SanDisk claims that people are already walking around with microSD players in their mobile phones. But most people with phone memory use it for their photos and contacts. To play music, you'd have to disassemble your phone, take out your contact list and photos, and plug in your music. When the album was done playing, you'd have to do it all over again. Imagine trying to switch out a microSD card in the car, on the train or bus or airplane, in a kid's messy bedroom, or even in your own living room. Your music would quickly join your pocket change in the folds of the sofa.

Even with a USB dongle attached to your computer, you'll still need to change the music far too regularly. Maybe SanDisk needs to sell a SD card changer (though it would more likely be a tiny 50-port rack that all your SDs get plugged into for both storage and playback.) If they expect you to simply upload the album from the card to your computer, then what was the point of getting the card in the first place? Your computer is already hooked up to any number of download stores.

At least SandDisk will have a lot of unused inventory they can erase and resell as mere memory.

UPDATE 2008-12-05: YAPP II

Here is news of another USB memory stick music solution. An Australian company D:Net Media is going to attempt to sell music and bonus materials (videos, remixes, interviews, biographies, photos, lyrics, etc.) on a memory stick in stores. Their product apparently includes an online service component that sends you updates when more media related to your purchase becomes available. Though the bonus materials are a nice bonus, this again sounds like a solution primarily for retailers, not for users. The web site with more info is DDA4me.

Resnikoff on DRM-Free

Resnikoff's Parting Shot: The Downer on DRM-Free

Paul Resnikoff of Digital Music News spends an amazing amount of time following the digital music business. Where does he get the time!?

In the post linked above, Paul discusses the lack of any sales bump from licensing non-DRM music to Amazon and others, and compares it to Apple's continued dominance, even though most Apple music remains locked up in Fairplay DRM. The complaint seems to be that non-DRM is not moving the needle.

I look at it the other way around: it was DRM that didn't move the needle.

This proves DRM was an unnecessary technology the music labels forced on distributors for years. DRM is inherently anti-consumer, and at the razor-thin margins the labels require (driven by Apple's refusal to budge on the 99 cent price point), no distributor can afford the customer support calls DRM creates.

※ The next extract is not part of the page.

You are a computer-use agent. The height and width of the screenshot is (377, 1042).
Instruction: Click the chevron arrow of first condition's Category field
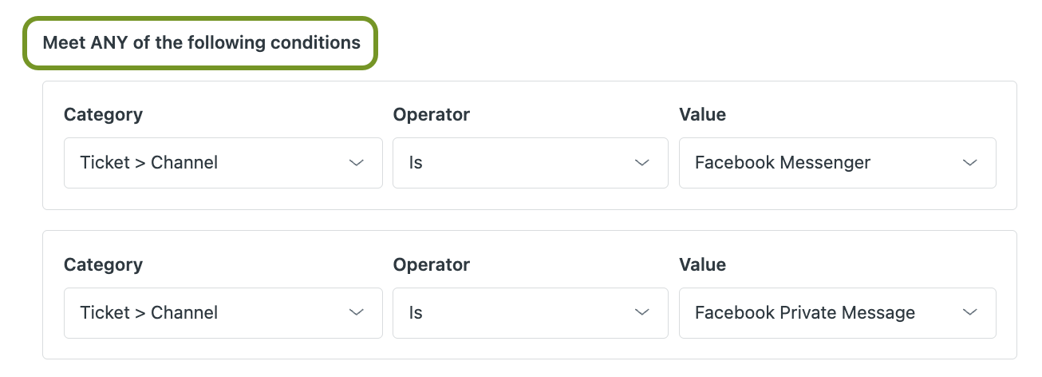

Even after DRM has been proven a failure, the labels continue to make stupid mistakes even now with restrictive licensing rights and lack of margin to build a business.

MySpace Music

Why MySpace Music Is Likely to Fail

Here's a post by Om Malik on the coming-soon MySpace streaming music with upsell to Amazon MP3 downloads experiment. Om thinks it will be a failure. I hope he's wrong, but the key lines from his post are:

The record labels are still not facing the proverbial music and understanding that their business model is completely broken... They need to learn that they don't need to start a company, but instead encourage a thousand others


The music labels must get out of the way of distribution - both in terms of price and rights.

My usability opinion is that any web-based streaming service is bound to fail as the music stops playing when the web page it's playing on unloads. One way around that is to pop out a player that can be minimized to the task bar, but that defeats any display advertising. Online music will only succeed when it becomes custom radio, complete with local, regional, and national audio advertising and the occasional upsell to a favorite "now playing" song or album download.